The quest for Michael Bublé tickets is mythical in proportions.

Websites crash, phonelines jam and queues stretch for miles as people scramble to grab them.

He outsells Beyoncé, RiRi and Justin Bieber and Timberlake with ease, forcing fans to move heaven and earth or, at the very least, put their granny on eBay, to be in with a chance of getting a seat.

Somehow though, through blood, sweat and tears, the 12,000 people inside the NIA last night had achieved the impossible. Goodness only knows what lengths they had to go to.

With all that in mind, there's really only one question that needs answering: is he worth all the effort?
The answer is a resounding yes.

Bublé is the perfect mix of crooner and comedian. His show has all the old-school swing and glamour of the Rat Pack glory days, with songs punctuated by bursts of humour, warmth and chatter. Quite simply, he comes across as the nicest guy in town.

Last night had everything you'd expect: a big band, bigger notes and a suit so sharp it'd give you a papercut.

But it also had plenty of surprises. Bublé jumped into the crowd to take pictures with a young fan after spotting a poster that read: "Make a young girl's dream come true." He also dashed from one end of the arena to the other - causing a near riot - and then stole another fan's phone to FaceTime their shell-shocked relatives.
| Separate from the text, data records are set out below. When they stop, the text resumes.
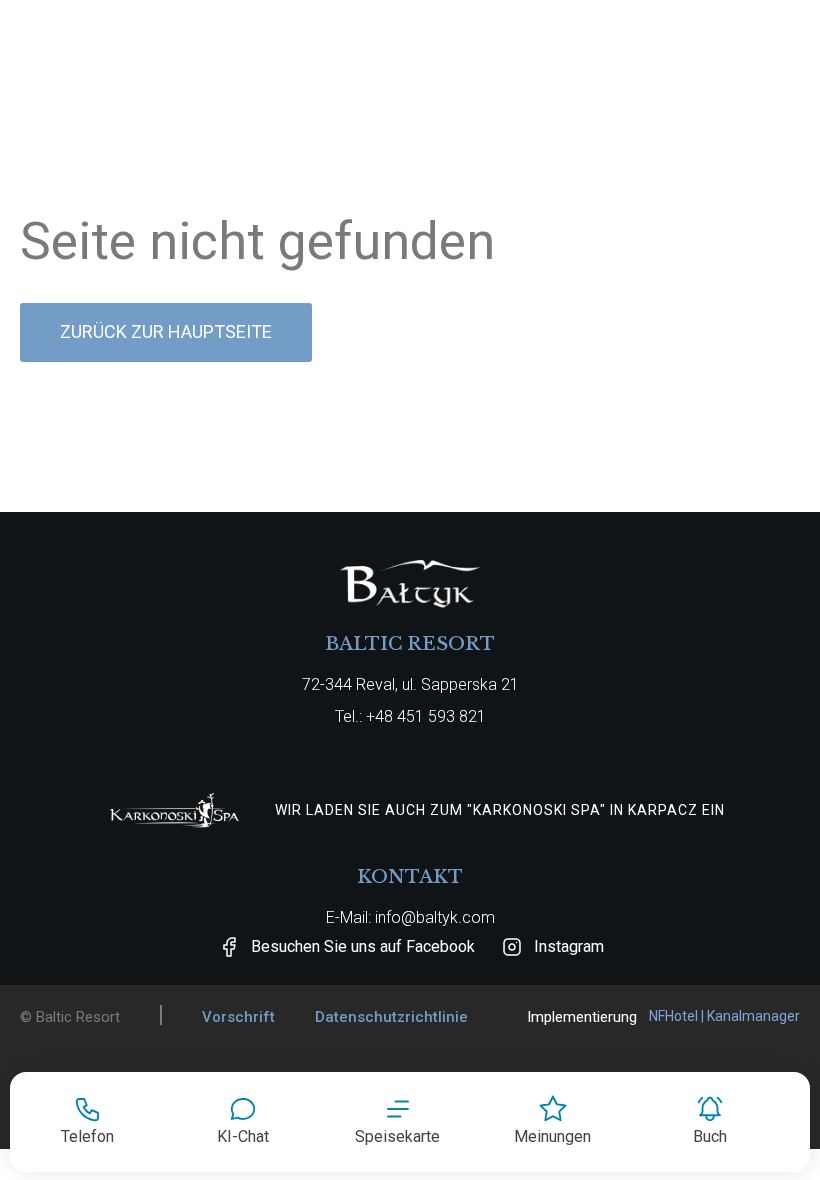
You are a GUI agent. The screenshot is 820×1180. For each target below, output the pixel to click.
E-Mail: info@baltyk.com (410, 917)
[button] (397, 1122)
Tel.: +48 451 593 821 (410, 716)
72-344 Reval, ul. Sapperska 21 (410, 684)
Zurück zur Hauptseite (166, 331)
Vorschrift (238, 1017)
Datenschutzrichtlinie (391, 1017)
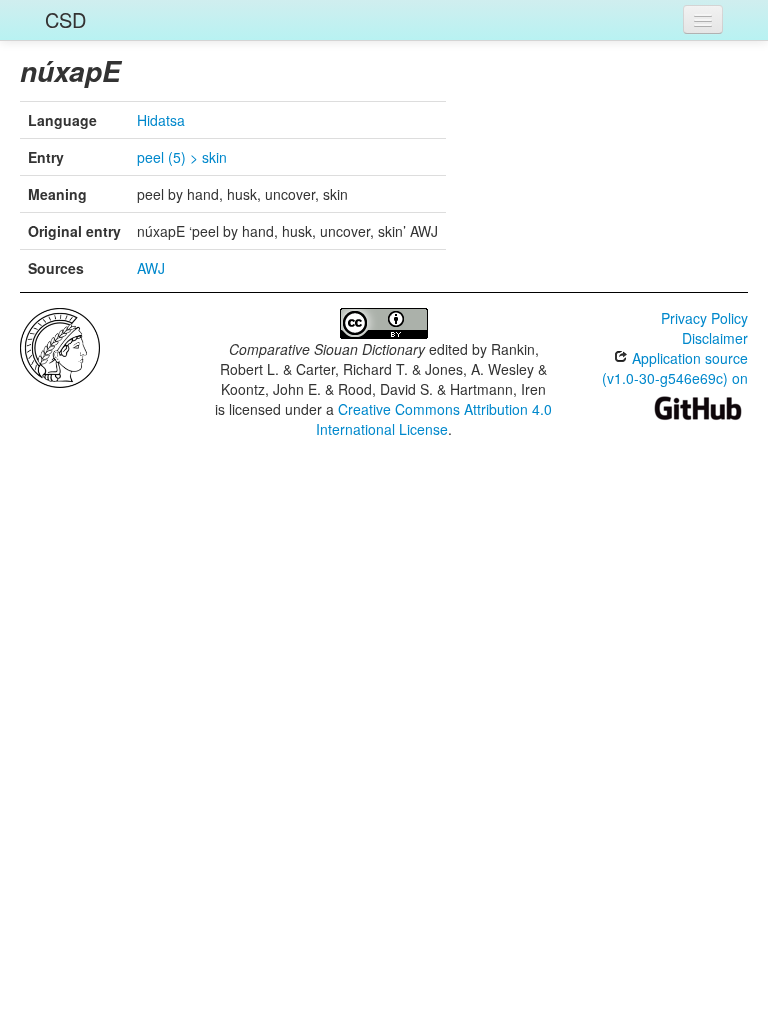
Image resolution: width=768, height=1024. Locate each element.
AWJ (151, 268)
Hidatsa (161, 120)
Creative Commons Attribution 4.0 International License (434, 419)
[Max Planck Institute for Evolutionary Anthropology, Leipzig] (60, 346)
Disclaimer (715, 338)
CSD (65, 19)
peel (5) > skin (182, 157)
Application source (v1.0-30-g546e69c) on (675, 368)
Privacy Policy (704, 318)
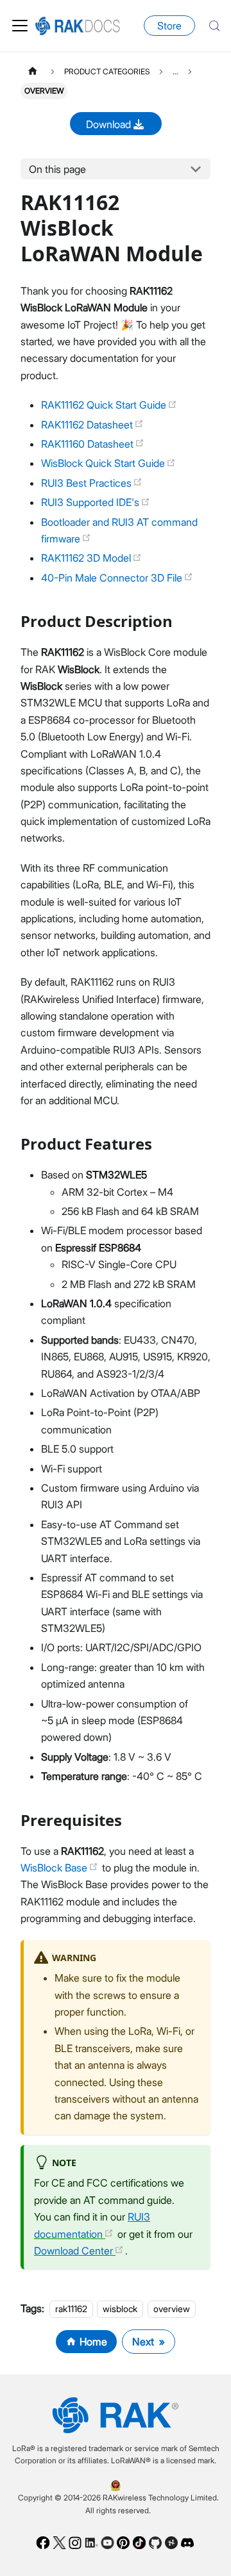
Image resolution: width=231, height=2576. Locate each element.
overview (171, 2308)
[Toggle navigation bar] (20, 25)
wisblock (120, 2308)
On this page (57, 169)
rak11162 (71, 2308)
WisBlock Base (55, 1867)
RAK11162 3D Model (87, 557)
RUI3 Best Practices (87, 483)
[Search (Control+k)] (214, 25)
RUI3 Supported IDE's (91, 502)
He joked about his band, he joked about his wife, he joked about himself, at one point referring to his vocal talents "crappy karaoke". But don't think he's Mr Clean-Cut, the cheeky quips about his band (don't mention a Subway Footlong) and his suggestions for the single members of the audience proved he has a very naughty streak indeed.

But what of The Voice?

Well, it's faultless. So rich and deep, it's like getting a bucket of treacle dunked on your head. In a good way.
From the opener Fever to the closer Song For You, he was soaring and heartfelt. Talking of Song For You, if you're going tonight for the second show, make sure you stay to the very end to see him do something no other performer could manage.

A version of The Beatles' All You Need Is Love got everyone on their feet as they were showered in heart-shaped confetti, and the encore of Cry Me A River was brooding, powerful and finished on a note so strong, it was felt back in Aston.

Birmingham clearly adored him. And the feeling's obviously mutual as, just 24 hours before, Michael and his gorgeous model wife Luisana Lopilato had been out and about in the city, enjoying a meal at Jamie's Italian in The Bullring and taking a snap outside St Martin's Church and Selfridges.

Last night was as much about the fans as it was about Michael and he closed the show with a heartfelt message of how they've made his dream come true and he thinks about them everyday. Like we say, the nicest guy in town.